Omitting every picture, copy the lines from the one that contains "1237x595 pixels." through the last line of the records below, exactly and with nothing added.

<<<<

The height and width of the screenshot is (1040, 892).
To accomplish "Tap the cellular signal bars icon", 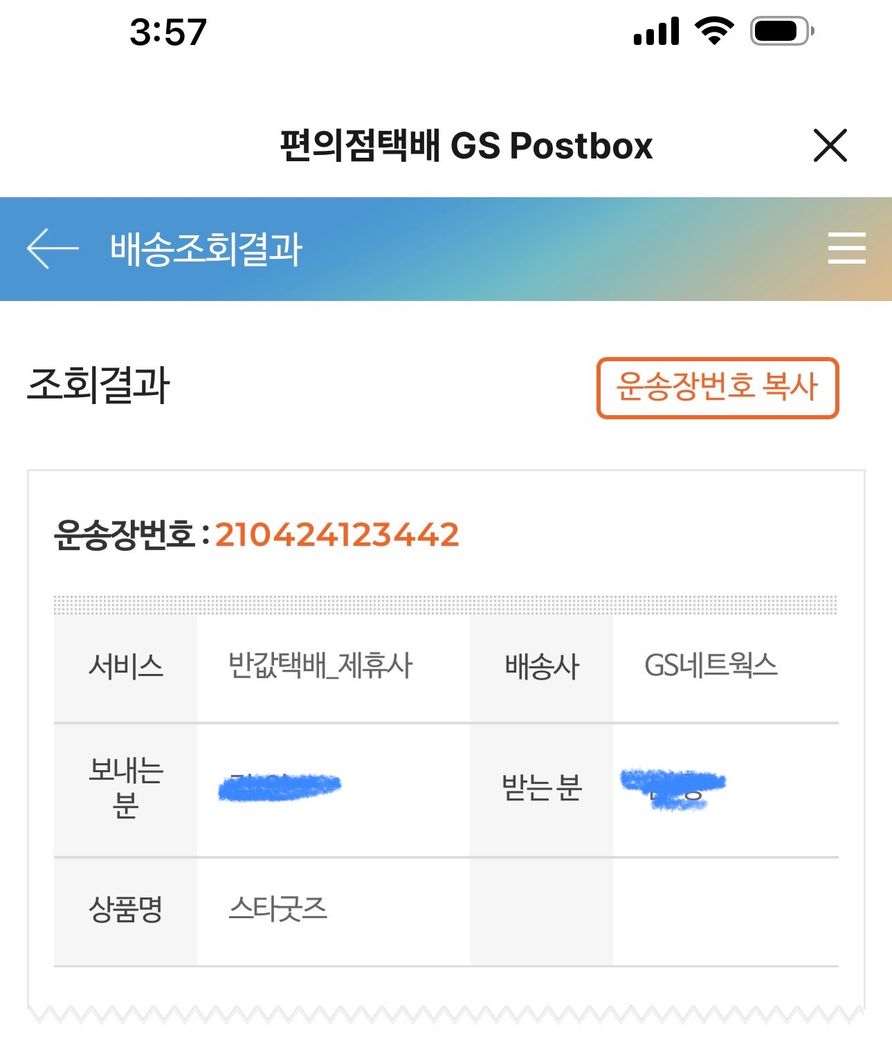I will 656,34.
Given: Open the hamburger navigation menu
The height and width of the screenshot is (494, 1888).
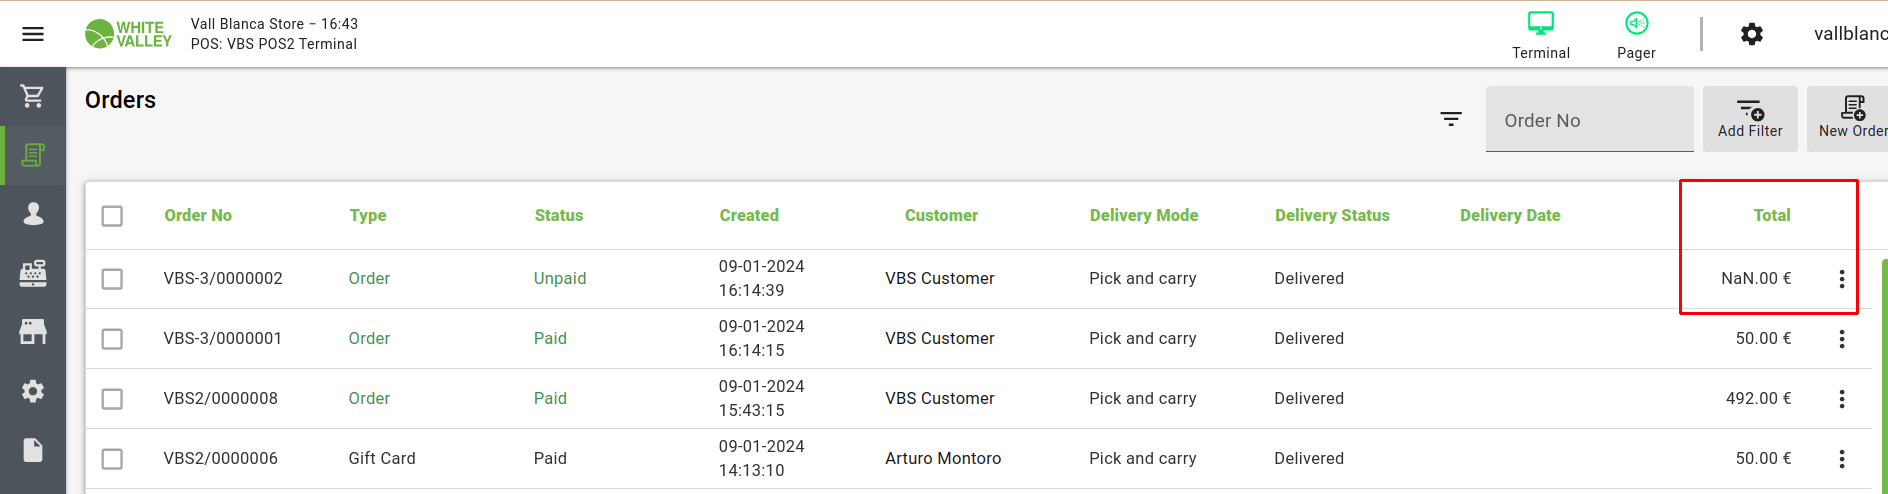Looking at the screenshot, I should [33, 34].
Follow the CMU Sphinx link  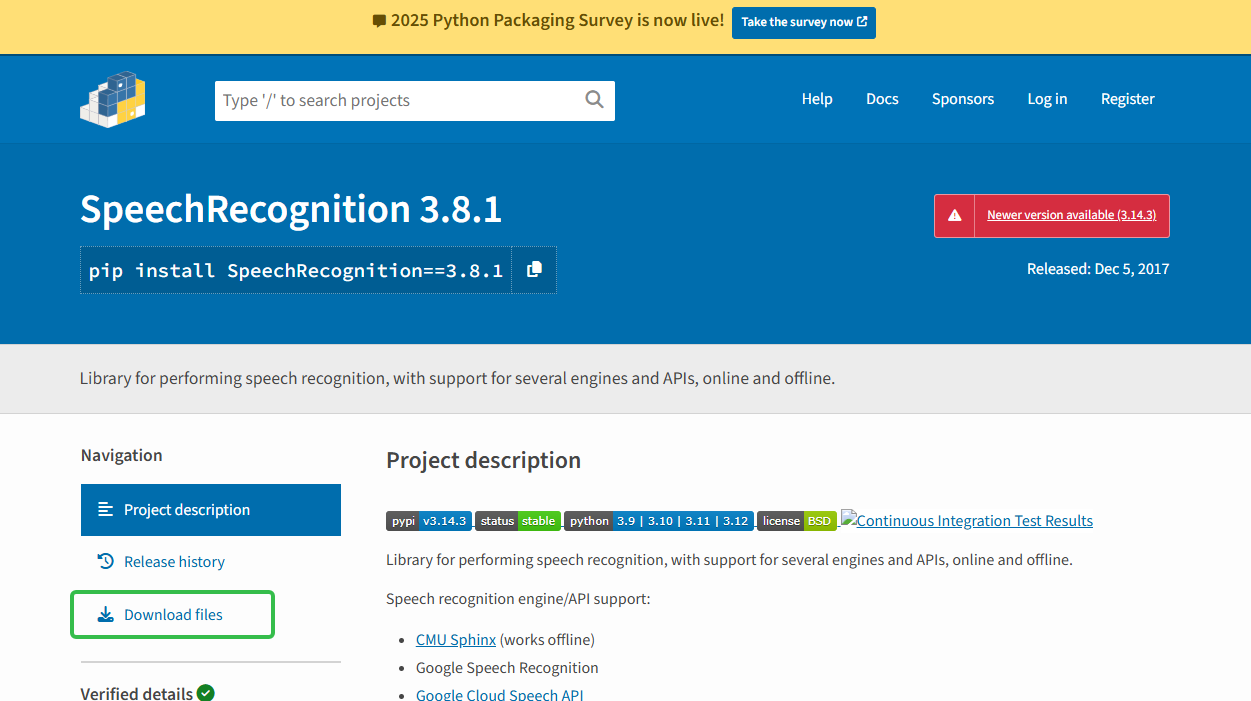(x=455, y=639)
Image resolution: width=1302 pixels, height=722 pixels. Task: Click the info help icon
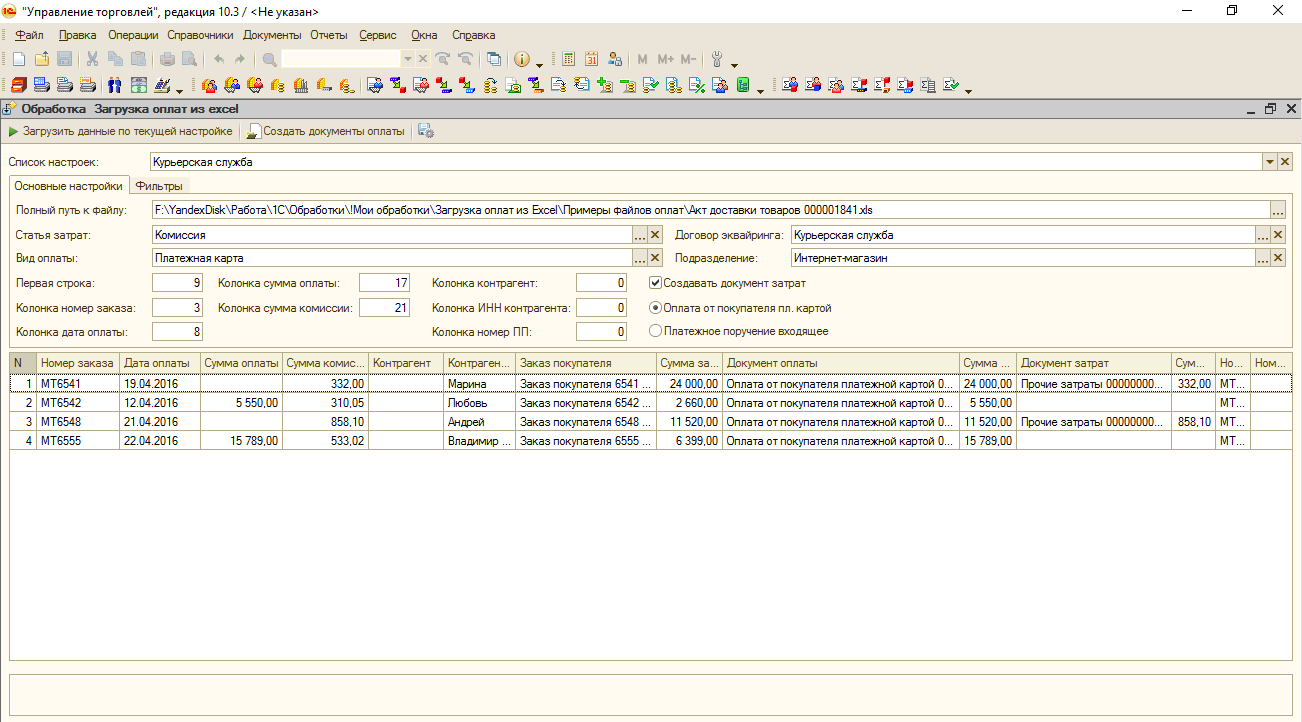[521, 59]
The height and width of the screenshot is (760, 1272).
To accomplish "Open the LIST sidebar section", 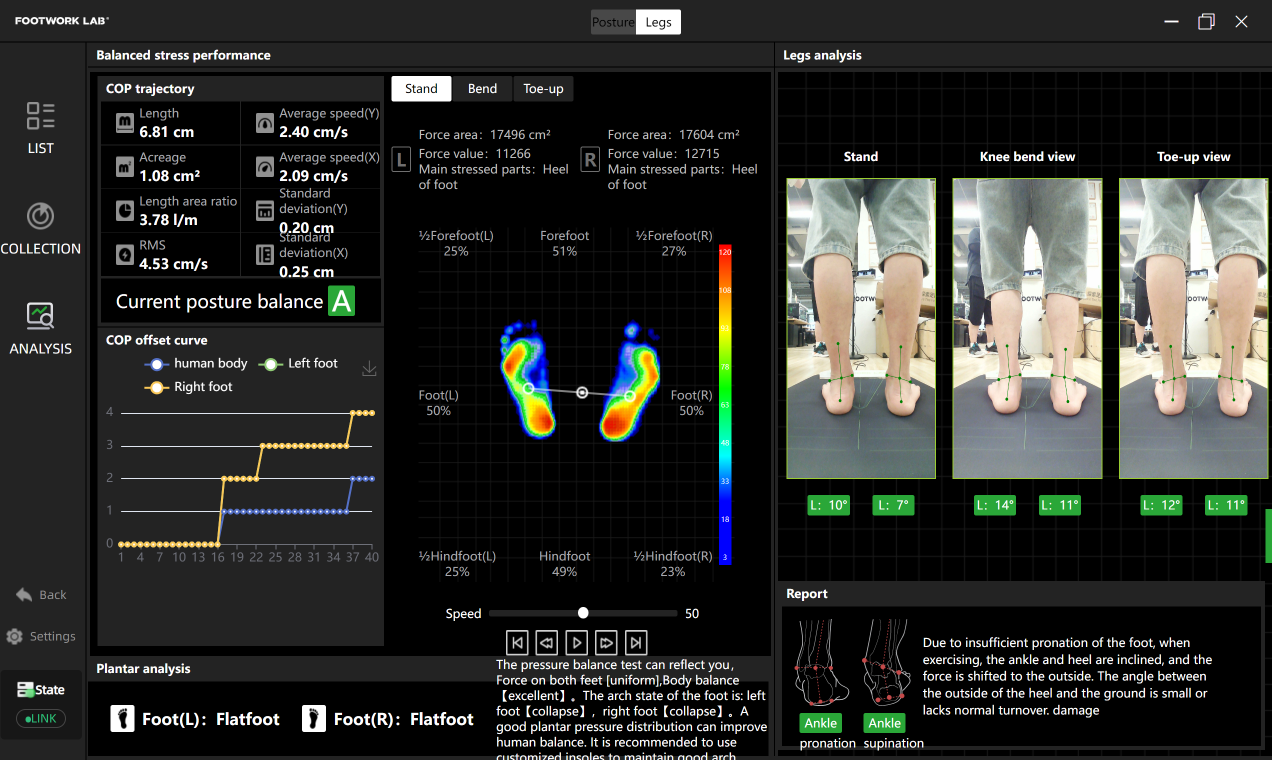I will click(41, 128).
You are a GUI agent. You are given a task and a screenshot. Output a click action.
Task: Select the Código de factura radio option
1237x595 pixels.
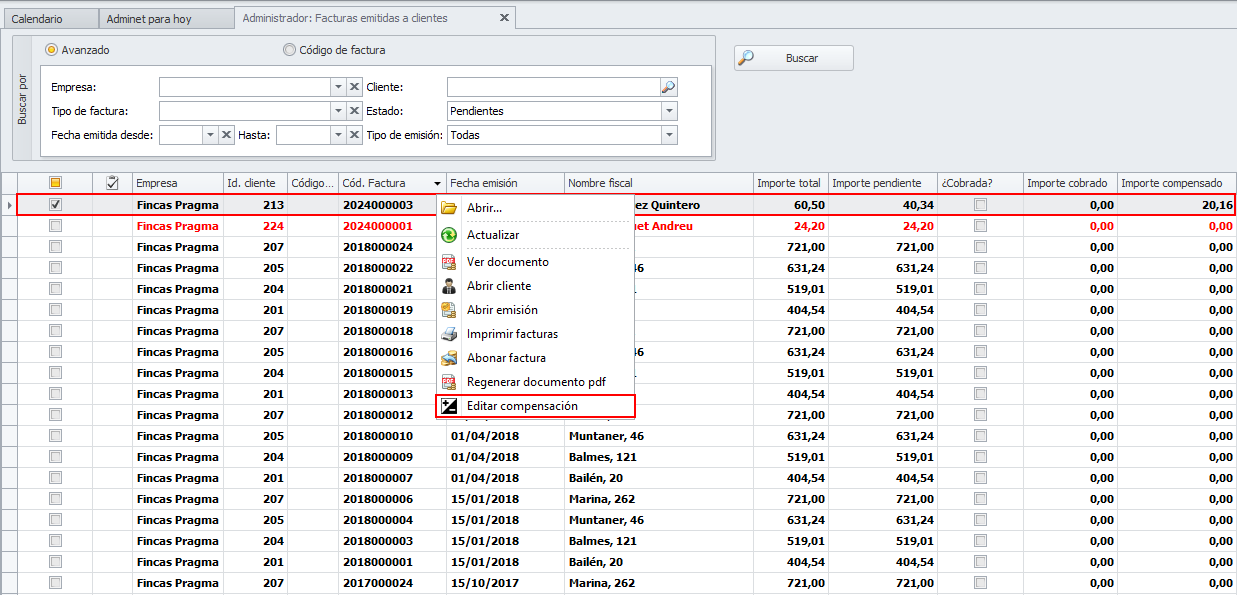(x=290, y=50)
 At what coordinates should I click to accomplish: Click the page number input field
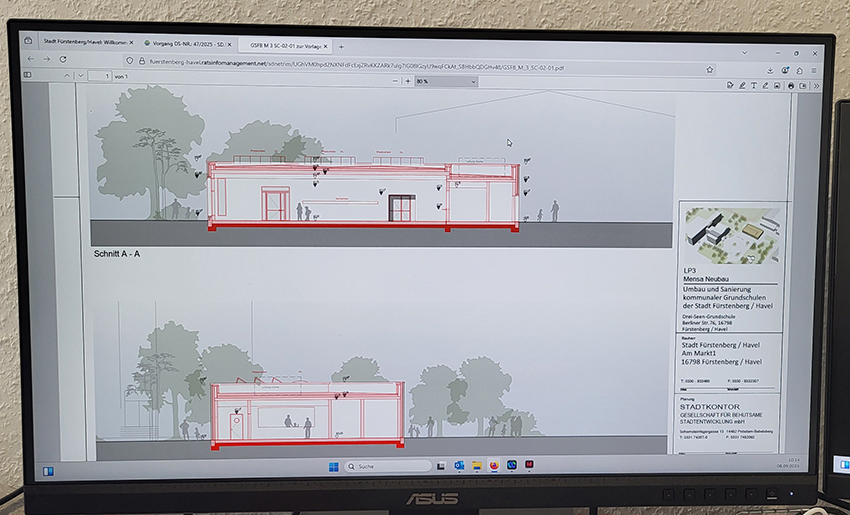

>>>>

EXERCISE RESPONSE
1237x595 pixels.
(x=290, y=50)
 At what coordinates should I click to accomplish: Click the page number input field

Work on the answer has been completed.